* REQUIRED TASK: Format the records from their first line through the line that contains "Action: [92, 484]", inclusive, as a Markdown table with the columns Row and Line. Give each line its own numbered row and leave out any blank lines.

* INFORMATION SUPPLIED:
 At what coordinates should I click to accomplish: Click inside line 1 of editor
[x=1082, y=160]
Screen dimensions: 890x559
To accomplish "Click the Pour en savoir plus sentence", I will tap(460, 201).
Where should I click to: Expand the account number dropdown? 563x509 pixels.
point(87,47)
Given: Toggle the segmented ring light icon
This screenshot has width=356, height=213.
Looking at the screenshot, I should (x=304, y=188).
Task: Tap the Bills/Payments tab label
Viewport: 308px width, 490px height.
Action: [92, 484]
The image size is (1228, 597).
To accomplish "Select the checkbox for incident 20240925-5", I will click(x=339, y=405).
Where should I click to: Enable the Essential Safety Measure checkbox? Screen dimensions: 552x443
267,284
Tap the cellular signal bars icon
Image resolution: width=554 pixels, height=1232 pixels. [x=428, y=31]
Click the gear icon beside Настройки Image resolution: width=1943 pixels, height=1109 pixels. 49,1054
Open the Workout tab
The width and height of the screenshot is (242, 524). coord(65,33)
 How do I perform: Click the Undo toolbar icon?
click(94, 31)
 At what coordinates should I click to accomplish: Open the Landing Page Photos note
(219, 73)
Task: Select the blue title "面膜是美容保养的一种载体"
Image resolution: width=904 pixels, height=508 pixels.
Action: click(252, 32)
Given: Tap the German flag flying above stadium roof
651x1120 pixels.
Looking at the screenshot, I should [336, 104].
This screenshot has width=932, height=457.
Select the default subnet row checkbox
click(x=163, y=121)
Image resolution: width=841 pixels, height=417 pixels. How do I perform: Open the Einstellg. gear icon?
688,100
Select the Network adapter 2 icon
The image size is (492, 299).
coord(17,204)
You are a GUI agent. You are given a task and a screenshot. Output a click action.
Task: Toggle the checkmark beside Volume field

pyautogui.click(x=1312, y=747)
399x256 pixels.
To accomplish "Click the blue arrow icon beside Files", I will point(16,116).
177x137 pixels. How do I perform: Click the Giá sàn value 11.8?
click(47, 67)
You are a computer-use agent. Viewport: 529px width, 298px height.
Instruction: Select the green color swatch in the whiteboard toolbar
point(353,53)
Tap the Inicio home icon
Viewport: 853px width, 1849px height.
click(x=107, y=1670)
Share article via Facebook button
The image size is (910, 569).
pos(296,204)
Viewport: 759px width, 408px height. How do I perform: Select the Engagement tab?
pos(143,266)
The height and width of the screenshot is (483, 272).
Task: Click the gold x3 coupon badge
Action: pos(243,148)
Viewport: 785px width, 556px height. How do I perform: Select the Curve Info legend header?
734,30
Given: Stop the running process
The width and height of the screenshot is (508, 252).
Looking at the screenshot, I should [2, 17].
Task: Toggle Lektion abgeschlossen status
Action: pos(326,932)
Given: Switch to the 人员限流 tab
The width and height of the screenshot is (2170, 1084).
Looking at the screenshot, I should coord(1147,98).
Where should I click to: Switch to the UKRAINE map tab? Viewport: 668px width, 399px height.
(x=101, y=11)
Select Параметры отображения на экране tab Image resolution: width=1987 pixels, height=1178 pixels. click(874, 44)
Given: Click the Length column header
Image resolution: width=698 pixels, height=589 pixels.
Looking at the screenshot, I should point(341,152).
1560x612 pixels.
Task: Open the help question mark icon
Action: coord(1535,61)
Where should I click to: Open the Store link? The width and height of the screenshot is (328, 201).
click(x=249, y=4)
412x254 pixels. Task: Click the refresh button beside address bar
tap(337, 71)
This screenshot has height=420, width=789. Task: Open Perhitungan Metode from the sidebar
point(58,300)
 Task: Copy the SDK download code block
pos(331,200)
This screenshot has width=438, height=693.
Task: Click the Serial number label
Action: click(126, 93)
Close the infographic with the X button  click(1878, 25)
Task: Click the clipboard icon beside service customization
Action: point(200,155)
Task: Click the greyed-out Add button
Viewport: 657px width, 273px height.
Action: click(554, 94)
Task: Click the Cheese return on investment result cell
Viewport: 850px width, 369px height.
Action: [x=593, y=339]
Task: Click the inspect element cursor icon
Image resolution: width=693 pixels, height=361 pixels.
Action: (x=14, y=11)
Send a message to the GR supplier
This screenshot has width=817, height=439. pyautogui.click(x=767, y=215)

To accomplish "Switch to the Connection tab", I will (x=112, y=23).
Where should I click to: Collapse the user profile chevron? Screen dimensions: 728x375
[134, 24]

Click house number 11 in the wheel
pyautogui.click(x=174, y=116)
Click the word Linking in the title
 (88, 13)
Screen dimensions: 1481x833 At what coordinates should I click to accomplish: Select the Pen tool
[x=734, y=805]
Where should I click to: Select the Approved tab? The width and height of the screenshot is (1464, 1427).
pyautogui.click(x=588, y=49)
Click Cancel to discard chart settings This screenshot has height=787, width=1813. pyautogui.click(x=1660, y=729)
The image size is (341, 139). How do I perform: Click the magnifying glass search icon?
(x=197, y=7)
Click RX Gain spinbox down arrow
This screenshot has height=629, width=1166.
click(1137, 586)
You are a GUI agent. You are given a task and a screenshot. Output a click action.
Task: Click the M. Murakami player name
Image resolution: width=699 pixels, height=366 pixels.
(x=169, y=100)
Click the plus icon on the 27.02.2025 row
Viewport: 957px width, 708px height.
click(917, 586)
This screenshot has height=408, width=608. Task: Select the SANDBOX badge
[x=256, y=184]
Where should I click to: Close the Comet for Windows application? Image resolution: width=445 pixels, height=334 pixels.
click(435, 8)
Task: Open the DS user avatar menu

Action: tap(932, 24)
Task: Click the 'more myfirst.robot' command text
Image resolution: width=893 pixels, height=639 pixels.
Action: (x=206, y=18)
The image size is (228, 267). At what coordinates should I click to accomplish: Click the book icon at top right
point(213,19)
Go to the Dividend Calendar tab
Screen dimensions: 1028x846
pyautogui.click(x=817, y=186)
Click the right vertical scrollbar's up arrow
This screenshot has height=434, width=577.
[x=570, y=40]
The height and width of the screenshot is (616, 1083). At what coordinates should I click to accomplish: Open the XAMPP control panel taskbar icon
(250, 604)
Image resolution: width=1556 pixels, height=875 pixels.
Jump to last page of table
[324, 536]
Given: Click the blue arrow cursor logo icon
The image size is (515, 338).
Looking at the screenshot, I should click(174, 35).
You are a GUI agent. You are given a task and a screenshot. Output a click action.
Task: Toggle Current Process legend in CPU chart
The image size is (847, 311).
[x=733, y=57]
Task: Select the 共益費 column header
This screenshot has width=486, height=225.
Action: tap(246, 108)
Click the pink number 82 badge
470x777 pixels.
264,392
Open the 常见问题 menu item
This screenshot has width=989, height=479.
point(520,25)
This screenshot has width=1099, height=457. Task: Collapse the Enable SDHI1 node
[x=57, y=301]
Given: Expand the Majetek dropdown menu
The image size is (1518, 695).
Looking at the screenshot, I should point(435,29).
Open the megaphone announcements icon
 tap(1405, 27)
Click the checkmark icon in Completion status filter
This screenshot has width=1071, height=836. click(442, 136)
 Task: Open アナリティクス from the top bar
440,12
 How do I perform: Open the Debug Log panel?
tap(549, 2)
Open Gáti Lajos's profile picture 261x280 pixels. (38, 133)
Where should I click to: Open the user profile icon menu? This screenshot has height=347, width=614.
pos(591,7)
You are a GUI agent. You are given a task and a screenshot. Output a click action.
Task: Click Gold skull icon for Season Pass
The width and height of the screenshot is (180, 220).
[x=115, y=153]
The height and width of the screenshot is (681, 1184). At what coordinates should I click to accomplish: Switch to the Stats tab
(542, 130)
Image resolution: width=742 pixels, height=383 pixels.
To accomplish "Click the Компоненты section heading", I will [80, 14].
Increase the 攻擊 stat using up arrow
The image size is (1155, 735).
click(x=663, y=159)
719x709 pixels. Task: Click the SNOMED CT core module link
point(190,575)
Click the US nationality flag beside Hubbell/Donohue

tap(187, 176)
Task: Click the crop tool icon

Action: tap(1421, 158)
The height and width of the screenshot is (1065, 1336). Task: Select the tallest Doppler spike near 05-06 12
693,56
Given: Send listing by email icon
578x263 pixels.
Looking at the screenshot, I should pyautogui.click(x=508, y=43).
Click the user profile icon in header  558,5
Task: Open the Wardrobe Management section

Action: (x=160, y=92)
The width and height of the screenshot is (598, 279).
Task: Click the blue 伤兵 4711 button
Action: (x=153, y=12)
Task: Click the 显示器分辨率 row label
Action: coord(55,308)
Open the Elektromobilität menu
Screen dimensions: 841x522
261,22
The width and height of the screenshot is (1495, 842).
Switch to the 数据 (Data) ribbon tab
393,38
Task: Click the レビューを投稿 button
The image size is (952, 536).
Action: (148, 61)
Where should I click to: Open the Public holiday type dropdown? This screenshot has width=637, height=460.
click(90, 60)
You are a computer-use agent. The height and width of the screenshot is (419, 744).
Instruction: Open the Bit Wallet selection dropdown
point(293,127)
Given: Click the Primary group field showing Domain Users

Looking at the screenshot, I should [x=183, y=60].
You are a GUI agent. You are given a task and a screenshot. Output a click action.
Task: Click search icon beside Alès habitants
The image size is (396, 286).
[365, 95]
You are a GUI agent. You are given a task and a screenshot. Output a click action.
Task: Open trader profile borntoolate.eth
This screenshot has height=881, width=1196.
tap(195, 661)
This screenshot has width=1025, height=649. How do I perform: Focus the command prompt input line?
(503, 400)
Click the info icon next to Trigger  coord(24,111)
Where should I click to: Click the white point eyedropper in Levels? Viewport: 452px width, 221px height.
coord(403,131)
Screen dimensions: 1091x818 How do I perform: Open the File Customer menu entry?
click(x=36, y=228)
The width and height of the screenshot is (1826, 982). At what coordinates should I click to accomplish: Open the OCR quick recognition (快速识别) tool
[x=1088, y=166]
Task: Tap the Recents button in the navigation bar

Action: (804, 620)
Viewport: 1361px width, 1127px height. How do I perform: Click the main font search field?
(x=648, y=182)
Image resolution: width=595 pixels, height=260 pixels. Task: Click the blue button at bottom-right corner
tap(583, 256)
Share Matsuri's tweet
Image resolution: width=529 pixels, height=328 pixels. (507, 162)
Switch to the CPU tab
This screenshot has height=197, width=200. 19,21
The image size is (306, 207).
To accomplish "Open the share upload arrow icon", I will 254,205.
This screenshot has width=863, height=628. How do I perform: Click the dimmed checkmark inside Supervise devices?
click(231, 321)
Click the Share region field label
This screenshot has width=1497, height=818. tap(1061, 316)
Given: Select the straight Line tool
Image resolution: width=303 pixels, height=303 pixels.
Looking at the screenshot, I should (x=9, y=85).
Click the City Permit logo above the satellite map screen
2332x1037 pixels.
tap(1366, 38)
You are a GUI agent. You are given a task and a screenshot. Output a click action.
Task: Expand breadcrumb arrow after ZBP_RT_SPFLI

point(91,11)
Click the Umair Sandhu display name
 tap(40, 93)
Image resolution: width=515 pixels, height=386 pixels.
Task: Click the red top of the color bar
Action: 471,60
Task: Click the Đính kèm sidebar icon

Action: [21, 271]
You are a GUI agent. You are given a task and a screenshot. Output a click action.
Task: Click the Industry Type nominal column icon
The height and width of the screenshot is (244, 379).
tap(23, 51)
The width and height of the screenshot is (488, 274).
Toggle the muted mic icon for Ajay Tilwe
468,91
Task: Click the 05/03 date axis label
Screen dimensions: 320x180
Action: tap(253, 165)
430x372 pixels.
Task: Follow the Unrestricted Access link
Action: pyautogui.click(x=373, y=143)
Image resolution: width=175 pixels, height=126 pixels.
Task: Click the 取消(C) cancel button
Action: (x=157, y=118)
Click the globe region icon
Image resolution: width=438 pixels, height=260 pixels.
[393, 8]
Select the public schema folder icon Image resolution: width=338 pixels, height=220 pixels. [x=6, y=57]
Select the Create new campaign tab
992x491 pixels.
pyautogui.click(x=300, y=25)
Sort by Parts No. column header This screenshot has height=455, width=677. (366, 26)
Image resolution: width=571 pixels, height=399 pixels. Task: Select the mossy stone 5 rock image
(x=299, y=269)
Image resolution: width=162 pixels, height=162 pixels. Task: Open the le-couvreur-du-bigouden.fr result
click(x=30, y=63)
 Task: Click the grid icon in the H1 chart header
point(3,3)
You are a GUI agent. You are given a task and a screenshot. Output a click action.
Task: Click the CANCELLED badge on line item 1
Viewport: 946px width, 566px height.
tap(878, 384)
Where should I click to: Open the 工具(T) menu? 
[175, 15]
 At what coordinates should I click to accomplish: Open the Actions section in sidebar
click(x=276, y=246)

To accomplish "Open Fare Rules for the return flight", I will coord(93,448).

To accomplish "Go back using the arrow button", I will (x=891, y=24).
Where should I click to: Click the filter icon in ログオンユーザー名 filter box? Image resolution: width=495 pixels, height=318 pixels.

* ANSWER TO THE TASK:
| Row | Line |
|---|---|
| 1 |  At what coordinates should I click to accomplish: Click inside line 1 of editor |
| 2 | [x=1082, y=160] |
| 3 | Screen dimensions: 890x559 |
| 4 | To accomplish "Click the Pour en savoir plus sentence", I will tap(460, 201). |
| 5 | Where should I click to: Expand the account number dropdown? 563x509 pixels. |
| 6 | point(87,47) |
| 7 | Given: Toggle the segmented ring light icon |
| 8 | This screenshot has width=356, height=213. |
| 9 | Looking at the screenshot, I should (x=304, y=188). |
| 10 | Task: Tap the Bills/Payments tab label |
| 11 | Viewport: 308px width, 490px height. |
| 12 | Action: [92, 484] |